# You gotta be @$#%&@ kidding me....SOTB related



## Captain Morgan (Aug 27, 2006)




----------



## Bill The Grill Guy (Aug 27, 2006)

Batton down the hatches there Cappy.  Looks like your going to have a squal heading your way.


----------



## Captain Morgan (Aug 27, 2006)

If that track holds true, it will pass over sometime between Anything Butt turn in and BBQ turn in.  Loverly.  The spring contest saw a wicked
thunderstorm come through Saturday morning (after turn in, thank the Lord) that had lightning cracking all around us, water a couple of inches
deep racing through the parking lot, and EZ Ups flipping around crashing into parked cars.

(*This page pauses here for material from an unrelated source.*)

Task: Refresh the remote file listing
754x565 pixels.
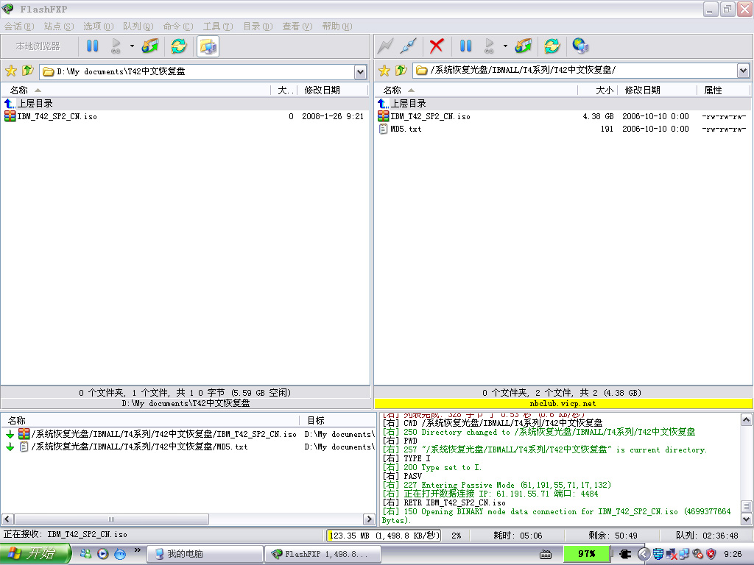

  That would be a joy compared to a hurricane, even a weak one.
It could easily lead to the comp being cancelled, in which case
I'm gonna kill someone, most likely Larry.  He needs killing anyway.

Labor Day is the 2nd biggest weekend here, population goes from around
200 thousand to about 600 thousand.  Now that will make for a fun
evacuation.


----------



## ScottyDaQ (Aug 27, 2006)

Larry....bring your chains!


----------



## Bruce B (Aug 27, 2006)

I wouldn't worry too much Cappy, it will probably be downgraded to a Tropical Storm by the time it reaches you.


----------



## Captain Morgan (Aug 27, 2006)

I'll cook in a Cat 1, but I'm afraid they will cancel the event.  Liability issues.


----------



## Nick Prochilo (Aug 27, 2006)

Bring plenty of aluminum foil! Looks like you may have to speed up your cooks!


----------



## Griff (Aug 27, 2006)

Captain Morgan said:
			
		

> That would be a joy compared to a hurricane, even a weak one.
> It could easily lead to the comp being cancelled, in which case
> I'm gonna kill someone, most likely Larry.  He needs killing anyway.



Larry, if the Cap'n kills you, can I have your firearms?

Griff


----------



## Woodman1 (Aug 27, 2006)

Awww Geesh! _I_ wanted to kill Larry. :roll:


----------



## WalterSC (Aug 27, 2006)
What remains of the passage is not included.